Bedah Buku Rio Rozalmi dalam Milad FLP Ahad, 23 Februari 2025
Penulis memilih dominasi plot yang berujung pada kematian. Bicara tentang perpisahan lewat kematian. Kematian dianggap sakral dan pada beberapa cerpen masih belum Nampak logika kematian, proses, atau kausalitas kematian. Died ending dianggap jurus paling bagus untuk menentukan arah kedukaan, semenjak dahulu penulis-penulis lain, bahkan dalam Romeo dan Juliet, kematian sudah digadang-gadang bakal menjadi entitas paling baik untuk membunuh ‘rasa’ pembaca. Namun, apakah kematian masih relevan di tengah banyaknya komoditas cerita prosa penulis lain yang serupa. Perlu observasi, atau memperluas konflik agar penulis tidak melulu terjebak pada cerita berbasis kematian.
Osamu Dazai dalam Ningen Shikaku mengisahkan tokoh Oba Yozo yang mengalami konflik batin dalam sosial di masyarakat dan memilih jalan bunuh diri. Olenka karya Danarto jelas menunjukkan emosi, pemikiran dan ragam perspektif tentang kematian.
Jenis kematian dalam cerita: Bunuh diri, Pembunuhan, Insiden, Alami.
Emosi dalam ranah kematian: perasaan takut dan cemas, penerimaan dan rasa tenang.
(Lismalinda dalam Kajian Signifikansi Kematian, Sosiologi Sastra, UGM: 2016)
1. Kematian sebagai pembentuk tujuan kehidupan (set up goals)
2. Kematian sebagai sarana penghapus rintangan (remove an obstacles)
3. Kematian sebagai pembentuk ‘cult’
Lokalitas dan Adat
Penulis menarik garis persinggungan pada beberapa cerpennya berhubungan dengan adat. Sebagai sebuah cerpen “Melewakan Gala” memang patut menjadi salah satu cerpen terbaik. Pada cerpen ini kisah pergantian datuk dalam adat minang dikerjakan dengan kompleksitas observasi. Cerpen ini memberikan gambaran, bagi orang non-minangkabau untuk begitu kentalnya adat dalam sendi kehidupan minangkabau. Begitu juga dengan cerpen Nur Jawilah Merintih, penulis membentuk ingatan tentang potret masyarakat yang begitu mencintai hewan atau pacuan jawi daripada keluarga dan anaknya. Konflik dibenturkan dengan adat adalah sebuah hal klasik namun masih punya daya gigit untuk membuka ruang renung baru untuk dikaitkan dengan masa kini. Persis seperti mereka yang lebih ‘sayang’ dengan anjing daripada anaknya, bahkan banyak yang menyebutkan beranak anjing.

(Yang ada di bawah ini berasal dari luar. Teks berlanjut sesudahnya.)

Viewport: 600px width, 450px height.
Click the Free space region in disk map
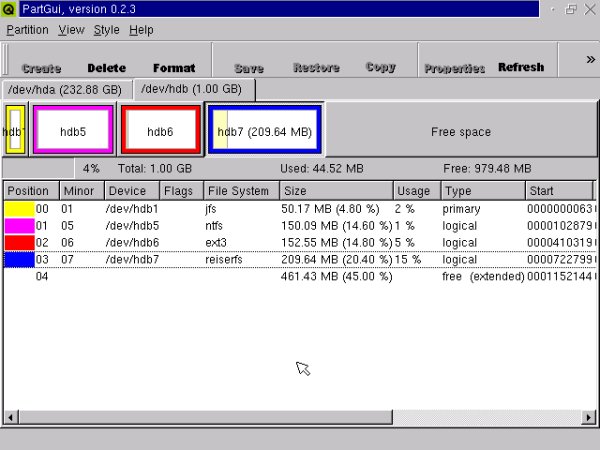click(460, 131)
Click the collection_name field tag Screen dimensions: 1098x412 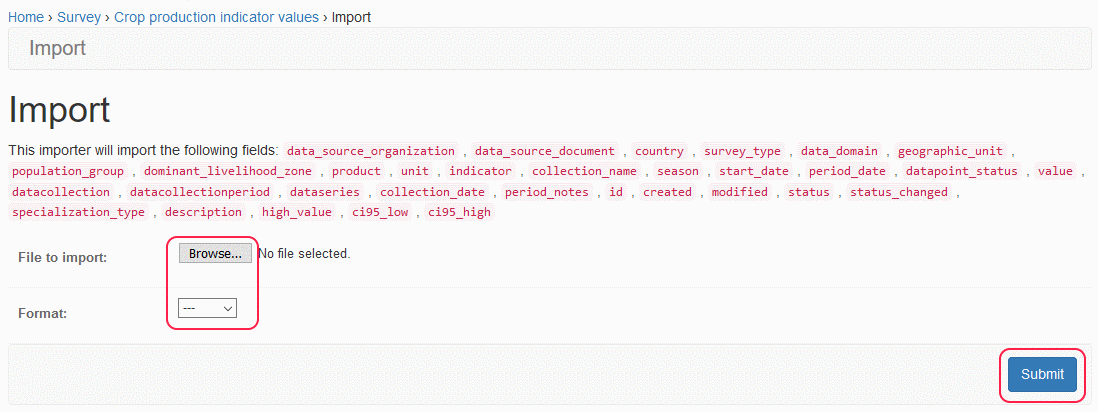tap(584, 171)
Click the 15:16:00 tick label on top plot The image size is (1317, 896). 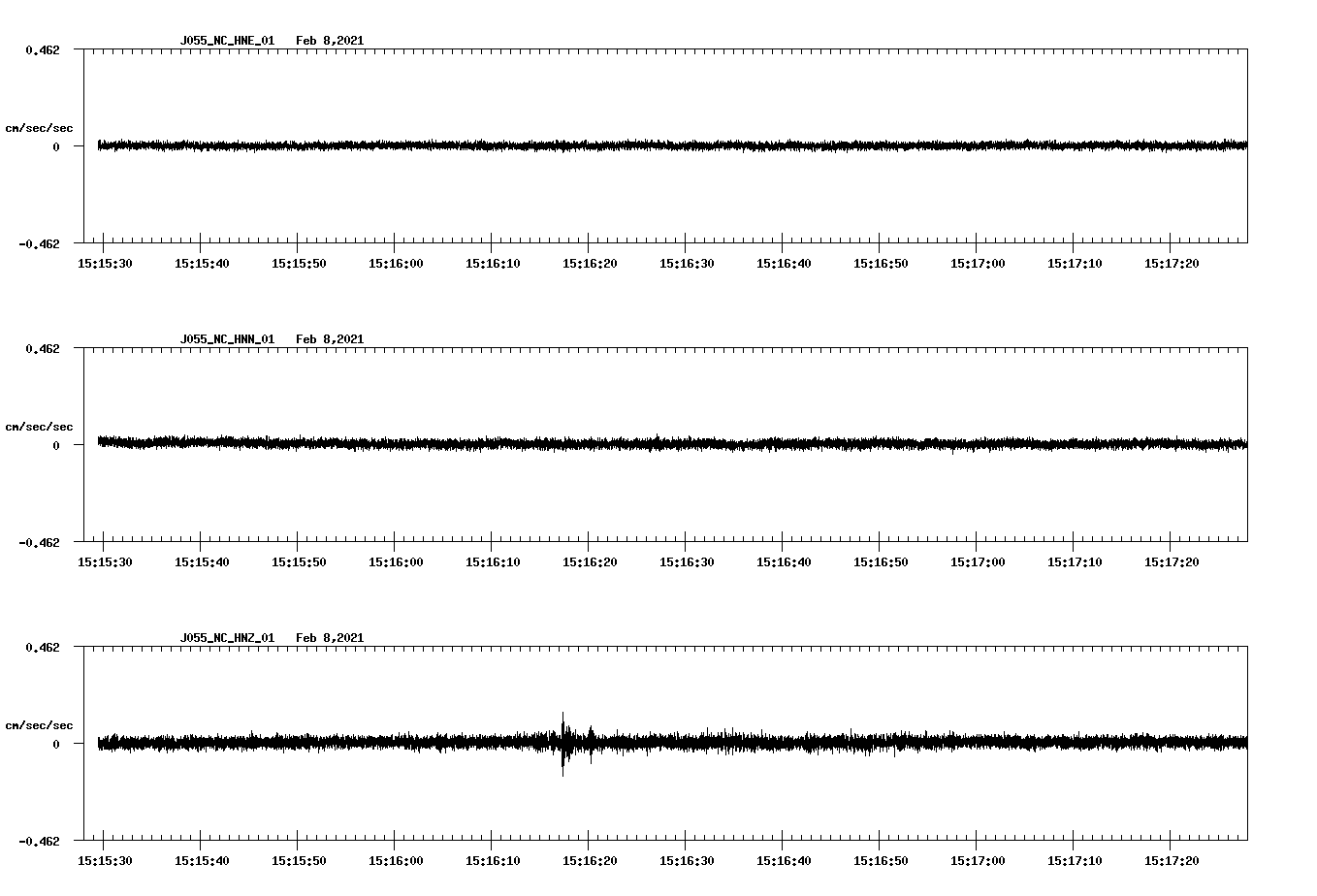point(397,262)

Realitas Sehari-hari atau Justru Absurditas
Penulis melakukan cuplikan pada beberapa cerpen tentang keseharian, menangkap seting Kota Pekanbaru berulang-ulang. Ini merupakan hal yang sangat berani karena jarang sekali cerpenis Riau sekalipun menangkap Kota Pekanbaru sebagai sebuah kota urban yang seksi untuk diungkap. Keseharian kaum papa yang dibalut dengan cinta agama, balutan khas. Punya mimpi besar namun sulit menaklukkannya. Realitas ini mestinya dikemas dengan deskripsi yang lebih lengkap lagi, jika mau dan sadar bahwa Pekanbaru adalah kota yang perlu dijual kemolekan dan ragamnya kepada pembaca. Justru ini merupakan kekuatan dan daya ledak untuk membuka imajinasi tentang apa dan mengapa harus Pekanbaru. Di saat penulis lain sibuk melihat dengan kacamata daerah lain, atau bahkan nusantara, penulis PD dengan tematik setingnya. Tak muluk-muluk, ketika penulis lain sibuk bercerita lingkungan, sejarah dan lainnya. Ia memilih apa yang tidak jauh dari pembaca. Namun, apakah deskripsinya sudah kompleks sebagai sebuah cerita, karena pembaca justru sudah khatam dalam persepsi keseharian. Klise atau baru?